Nelle interpretazioni che affermavano il carattere processuale dell’interesse legittimo, la tutela del cittadino si attuava nell’annullamento del provvedimento impugnato. Era quindi difficile ipotizzare una tutela risarcitoria, dal momento che il diritto al risarcimento presuppone la lesione di un interesse sostanziale. Anche il riconoscimento del carattere sostanziale dell’interesse legittimo, tuttavia, non comportava automaticamente la conclusione che la lesione di un interesse legittimo fosse risarcibile.

Occorre analizzare i mutamenti di dottrina e giurisprudenza al riguardo:

  • fino alla fine degli anni Novanta, la giurisprudenza ammetteva una responsabilità civile dell’amministrazione solo nel caso di lesione di un diritto soggettivo, accogliendo una lettura dell’art. 2043 che identificava il danno ingiusto passibile di risarcimento con il danno arrecato a diritti soggettivi. Il risarcimento del danno causato da provvedimenti amministrativi sarebbe stato possibile solo se il cittadino fosse stato titolare di un diritto soggettivo prima dell’esercizio del potere da parte dell’amministrazione (es. diritto di proprietà precedente al decreto di esproprio). Non sarebbe stato possibile, al contrario, qualora la posizione del cittadino fosse stata ab origine soltanto un interesse legittimo (es. richiesta del permesso di costruire). Secondo questa concezione, in particolare, era necessario un duplice presupposto per il risarcimento:
    • l’annullamento del provvedimento lesivo, che ripristinava il diritto soggettivo su cui aveva precedentemente inciso il provvedimento;
    • la configurazione di un pregiudizio ad un diritto soggettivo;
    • la posizione precedente, per quanto criticata, fu abbandonata dalla Cassazione solo con la sent. n. 500 del 1999 delle Sezioni Unite, nella quale la Corte dispose che l’art. 2043 non integrava le disposizioni sui diritti soggettivi e sulla loro tutela, ma aveva una propria autonomia, assicurando in senso ampio la riparazione del danno ingiustamente subitoda un soggetto a causa del comportamento di un altro soggetto. Nel suo intervento la Cassazione, mettendo a confronto diritti soggettivi ed interessi legittimi, affermò tuttavia che per il risarcimento del danno non era sufficiente la lesione dell’interesse legittimo in quanto tale, ma era necessaria anche una lesione al bene della vita correlato all’interesse (utilità finale). Occorre quindi operare una distinzione fondamentale:
      • la lesione degli interesse oppositivi risulta facilmente risarcibile, dal momento che essi ineriscono direttamente alla conservazione di un bene o di un’altra posizione di vantaggio (utilità finale);
      • la lesione degli interessi pretensivi può essere risarcita soltanto se la pretesa del cittadino, sulla base di un giudizio prognostico, sembrava destinata ad ottenere un esito positivo (utilità finale).

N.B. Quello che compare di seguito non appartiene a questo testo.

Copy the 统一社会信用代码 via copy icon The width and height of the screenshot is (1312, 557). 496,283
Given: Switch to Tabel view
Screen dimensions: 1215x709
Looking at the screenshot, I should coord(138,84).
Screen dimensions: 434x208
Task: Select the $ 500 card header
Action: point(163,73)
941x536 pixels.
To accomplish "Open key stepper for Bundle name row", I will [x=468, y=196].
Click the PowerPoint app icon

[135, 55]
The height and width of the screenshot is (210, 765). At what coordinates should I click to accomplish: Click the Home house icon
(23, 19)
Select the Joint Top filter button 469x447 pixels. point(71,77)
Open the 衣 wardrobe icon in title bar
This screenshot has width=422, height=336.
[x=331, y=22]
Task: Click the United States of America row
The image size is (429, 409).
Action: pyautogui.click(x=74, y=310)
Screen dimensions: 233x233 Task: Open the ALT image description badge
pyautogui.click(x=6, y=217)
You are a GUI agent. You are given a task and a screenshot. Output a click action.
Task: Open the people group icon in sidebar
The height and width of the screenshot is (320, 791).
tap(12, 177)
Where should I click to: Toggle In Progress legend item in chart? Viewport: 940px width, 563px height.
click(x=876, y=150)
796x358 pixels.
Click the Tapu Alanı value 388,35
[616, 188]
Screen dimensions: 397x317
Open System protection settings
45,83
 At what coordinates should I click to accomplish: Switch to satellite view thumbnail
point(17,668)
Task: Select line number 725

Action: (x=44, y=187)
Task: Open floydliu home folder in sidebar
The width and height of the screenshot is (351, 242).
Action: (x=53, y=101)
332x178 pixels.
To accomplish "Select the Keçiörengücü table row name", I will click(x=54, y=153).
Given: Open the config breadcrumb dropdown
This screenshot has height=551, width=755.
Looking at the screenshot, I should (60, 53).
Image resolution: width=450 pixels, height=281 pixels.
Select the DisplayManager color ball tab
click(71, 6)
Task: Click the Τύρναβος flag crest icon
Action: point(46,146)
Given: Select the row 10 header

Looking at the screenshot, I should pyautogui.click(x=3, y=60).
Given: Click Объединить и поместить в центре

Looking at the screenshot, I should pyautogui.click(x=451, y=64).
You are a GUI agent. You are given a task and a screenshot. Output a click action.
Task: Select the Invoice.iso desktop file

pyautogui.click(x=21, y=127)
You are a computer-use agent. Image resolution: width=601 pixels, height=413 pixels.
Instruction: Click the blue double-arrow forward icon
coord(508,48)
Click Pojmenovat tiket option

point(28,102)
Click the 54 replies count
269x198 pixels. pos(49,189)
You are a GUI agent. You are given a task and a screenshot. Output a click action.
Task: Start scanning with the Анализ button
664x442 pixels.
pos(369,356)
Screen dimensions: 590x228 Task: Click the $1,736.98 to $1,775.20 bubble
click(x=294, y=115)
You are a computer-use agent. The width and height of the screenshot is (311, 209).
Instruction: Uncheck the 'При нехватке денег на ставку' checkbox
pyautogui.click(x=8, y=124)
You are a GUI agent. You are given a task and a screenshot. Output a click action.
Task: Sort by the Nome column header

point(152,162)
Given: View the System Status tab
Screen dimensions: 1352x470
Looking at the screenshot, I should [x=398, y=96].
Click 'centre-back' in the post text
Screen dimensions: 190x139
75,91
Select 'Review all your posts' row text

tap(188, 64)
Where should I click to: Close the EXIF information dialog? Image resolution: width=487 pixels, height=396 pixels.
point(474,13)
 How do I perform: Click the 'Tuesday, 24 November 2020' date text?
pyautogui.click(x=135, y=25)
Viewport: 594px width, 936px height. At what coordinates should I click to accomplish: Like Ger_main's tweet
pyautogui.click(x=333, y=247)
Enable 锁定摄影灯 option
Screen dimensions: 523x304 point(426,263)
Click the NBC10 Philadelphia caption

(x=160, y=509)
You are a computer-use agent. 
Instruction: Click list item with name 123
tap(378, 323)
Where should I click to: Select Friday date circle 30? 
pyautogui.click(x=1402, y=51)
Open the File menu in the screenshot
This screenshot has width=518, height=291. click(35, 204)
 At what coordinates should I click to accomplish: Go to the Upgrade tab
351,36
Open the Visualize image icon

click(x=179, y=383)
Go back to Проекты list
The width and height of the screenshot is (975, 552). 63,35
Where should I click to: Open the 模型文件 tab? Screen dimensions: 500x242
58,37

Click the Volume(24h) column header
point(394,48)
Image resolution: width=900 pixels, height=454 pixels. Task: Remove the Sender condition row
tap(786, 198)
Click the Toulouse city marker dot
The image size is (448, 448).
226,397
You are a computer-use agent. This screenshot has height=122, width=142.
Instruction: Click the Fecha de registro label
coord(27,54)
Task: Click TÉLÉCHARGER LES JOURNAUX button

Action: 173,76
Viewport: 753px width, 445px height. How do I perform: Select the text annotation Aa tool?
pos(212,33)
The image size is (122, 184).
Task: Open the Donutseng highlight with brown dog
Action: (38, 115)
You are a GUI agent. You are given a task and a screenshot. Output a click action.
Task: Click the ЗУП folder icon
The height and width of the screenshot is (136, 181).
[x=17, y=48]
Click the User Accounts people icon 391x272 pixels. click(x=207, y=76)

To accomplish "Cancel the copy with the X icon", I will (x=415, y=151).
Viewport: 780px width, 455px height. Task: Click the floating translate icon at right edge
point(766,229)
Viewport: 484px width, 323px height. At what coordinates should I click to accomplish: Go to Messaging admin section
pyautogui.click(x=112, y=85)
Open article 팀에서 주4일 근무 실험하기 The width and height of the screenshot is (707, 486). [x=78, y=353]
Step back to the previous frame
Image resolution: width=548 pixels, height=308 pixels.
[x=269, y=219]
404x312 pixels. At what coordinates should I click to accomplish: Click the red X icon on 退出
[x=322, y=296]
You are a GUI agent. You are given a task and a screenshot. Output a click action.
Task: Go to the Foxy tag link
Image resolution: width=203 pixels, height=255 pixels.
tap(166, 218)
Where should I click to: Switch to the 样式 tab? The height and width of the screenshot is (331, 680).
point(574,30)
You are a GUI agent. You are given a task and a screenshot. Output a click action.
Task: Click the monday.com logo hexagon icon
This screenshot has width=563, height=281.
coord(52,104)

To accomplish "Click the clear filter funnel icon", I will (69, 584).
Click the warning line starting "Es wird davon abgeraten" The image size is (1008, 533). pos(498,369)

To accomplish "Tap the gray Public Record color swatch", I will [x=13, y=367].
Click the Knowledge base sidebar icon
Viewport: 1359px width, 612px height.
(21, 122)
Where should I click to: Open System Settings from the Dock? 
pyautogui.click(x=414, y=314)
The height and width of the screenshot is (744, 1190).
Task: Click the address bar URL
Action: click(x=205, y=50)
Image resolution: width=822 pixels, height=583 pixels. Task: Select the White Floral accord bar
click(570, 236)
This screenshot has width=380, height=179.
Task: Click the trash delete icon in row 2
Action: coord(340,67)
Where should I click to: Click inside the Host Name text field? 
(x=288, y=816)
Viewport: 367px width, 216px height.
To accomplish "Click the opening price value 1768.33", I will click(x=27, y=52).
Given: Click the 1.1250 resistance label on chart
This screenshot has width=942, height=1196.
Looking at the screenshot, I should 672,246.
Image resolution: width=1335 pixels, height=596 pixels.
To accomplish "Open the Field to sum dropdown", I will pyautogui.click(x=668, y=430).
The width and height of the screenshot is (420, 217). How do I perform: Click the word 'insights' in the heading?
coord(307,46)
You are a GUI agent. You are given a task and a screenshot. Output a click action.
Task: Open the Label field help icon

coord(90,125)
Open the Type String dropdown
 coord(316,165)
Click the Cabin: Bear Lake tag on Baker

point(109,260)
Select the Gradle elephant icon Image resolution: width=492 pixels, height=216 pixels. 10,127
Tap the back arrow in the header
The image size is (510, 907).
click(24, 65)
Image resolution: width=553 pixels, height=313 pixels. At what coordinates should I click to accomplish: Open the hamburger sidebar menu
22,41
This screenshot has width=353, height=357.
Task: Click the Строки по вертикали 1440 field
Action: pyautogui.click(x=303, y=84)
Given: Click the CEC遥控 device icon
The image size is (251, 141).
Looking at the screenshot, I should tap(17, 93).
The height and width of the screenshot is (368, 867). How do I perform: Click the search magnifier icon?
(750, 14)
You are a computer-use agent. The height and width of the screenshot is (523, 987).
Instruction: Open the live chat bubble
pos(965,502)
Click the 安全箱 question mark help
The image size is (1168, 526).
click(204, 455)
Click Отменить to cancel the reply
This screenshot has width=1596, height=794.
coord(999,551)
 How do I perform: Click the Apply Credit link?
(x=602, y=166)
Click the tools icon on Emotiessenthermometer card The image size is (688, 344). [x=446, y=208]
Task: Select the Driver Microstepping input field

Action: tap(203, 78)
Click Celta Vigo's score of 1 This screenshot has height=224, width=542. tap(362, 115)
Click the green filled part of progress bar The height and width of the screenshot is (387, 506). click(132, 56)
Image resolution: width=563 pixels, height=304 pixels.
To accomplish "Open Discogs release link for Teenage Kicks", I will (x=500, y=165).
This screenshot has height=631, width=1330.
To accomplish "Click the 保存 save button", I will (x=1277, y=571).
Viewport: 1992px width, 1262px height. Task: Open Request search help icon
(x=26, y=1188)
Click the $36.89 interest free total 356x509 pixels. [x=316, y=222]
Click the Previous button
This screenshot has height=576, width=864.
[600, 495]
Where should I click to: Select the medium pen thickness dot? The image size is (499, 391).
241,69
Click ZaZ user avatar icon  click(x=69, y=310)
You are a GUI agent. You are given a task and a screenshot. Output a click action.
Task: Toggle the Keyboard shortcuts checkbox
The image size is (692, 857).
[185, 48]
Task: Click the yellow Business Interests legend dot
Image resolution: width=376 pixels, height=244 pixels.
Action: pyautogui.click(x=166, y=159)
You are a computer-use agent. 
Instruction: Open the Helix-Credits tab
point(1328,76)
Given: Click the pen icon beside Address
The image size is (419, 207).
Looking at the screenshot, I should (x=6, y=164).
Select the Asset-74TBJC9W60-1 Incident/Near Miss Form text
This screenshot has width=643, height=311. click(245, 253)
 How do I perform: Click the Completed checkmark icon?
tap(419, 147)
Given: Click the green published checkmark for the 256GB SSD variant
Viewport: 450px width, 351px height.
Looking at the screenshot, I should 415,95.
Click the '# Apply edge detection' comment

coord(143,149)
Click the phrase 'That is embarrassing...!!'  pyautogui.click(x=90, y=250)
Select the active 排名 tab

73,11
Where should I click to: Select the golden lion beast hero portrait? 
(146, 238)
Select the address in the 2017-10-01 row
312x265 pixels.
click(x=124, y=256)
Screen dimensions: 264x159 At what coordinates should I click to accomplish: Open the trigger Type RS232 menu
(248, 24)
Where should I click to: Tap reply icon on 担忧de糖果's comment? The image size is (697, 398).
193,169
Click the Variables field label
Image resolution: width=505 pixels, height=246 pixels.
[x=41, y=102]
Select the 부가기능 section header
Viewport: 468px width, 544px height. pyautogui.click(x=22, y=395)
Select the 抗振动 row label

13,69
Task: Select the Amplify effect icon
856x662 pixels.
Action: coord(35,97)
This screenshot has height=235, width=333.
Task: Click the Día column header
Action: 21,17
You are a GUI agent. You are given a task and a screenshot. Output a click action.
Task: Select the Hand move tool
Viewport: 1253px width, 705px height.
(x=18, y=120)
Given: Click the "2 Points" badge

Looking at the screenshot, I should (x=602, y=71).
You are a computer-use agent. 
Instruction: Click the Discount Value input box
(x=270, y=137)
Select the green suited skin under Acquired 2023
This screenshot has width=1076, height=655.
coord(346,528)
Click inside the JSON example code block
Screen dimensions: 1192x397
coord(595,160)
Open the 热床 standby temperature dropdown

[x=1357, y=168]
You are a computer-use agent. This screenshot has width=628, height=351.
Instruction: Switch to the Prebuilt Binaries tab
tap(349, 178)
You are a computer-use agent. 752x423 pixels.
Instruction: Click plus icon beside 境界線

La Cassazione, nell’ammettere la possibilità del risarcimento per lesioni di interessi legittimi, precisò che in questo caso si doveva applicare pienamente il modello di responsabilità extracontrattuale previsto dall’art. 2043. Per il risarcimento del danno, quindi, era essenziale la dimostrazione dell’imputabilità dell’illecito all’amministrazione a titolo di colpa o di dolo (elemento soggettivo);

  • alla pronuncia della Cassazione fecero seguito le disposizioni della l. n. 205 del 2000, che estesero la giurisdizione amministrativa alle vertenze risarcitorie, escludendo che il cittadino leso in un suo interesse dovesse ricorrere prima al giudice amministrativo (annullamento) e solo successivamente al giudice ordinario (risarcimento del danno). In forza di tale legge, alcuni giudici cominciarono a riconoscere un risarcimento anche nei casi in cui la lesione dell’interesse legittimo non sembrava pregiudicare il bene della vita, per lo meno se inteso come utilità finale (es. risarcimento per il ritardo nell’emanazione di un provvedimento favorevole spettante al cittadino). Le lesione dell’interesse legittimo, quindi, cominciò a rappresentare una condizione sufficiente per ammettere un diritto al risarcimento del pregiudizio arrecato.

Il principio della risarcibilità dei danni arrecati a interessi legittimi rafforza il riconoscimento che interesse legittimo e diritto soggettivo hanno una componente comune di ordine sostanziale. La possibilità di un’azione risarcitoria, peraltro, dimostra anche che le modalità di tutela dell’interesse legittimo non sono più alternative a quelle del diritto soggettivo, ma sono in certa misura comprensive di esse.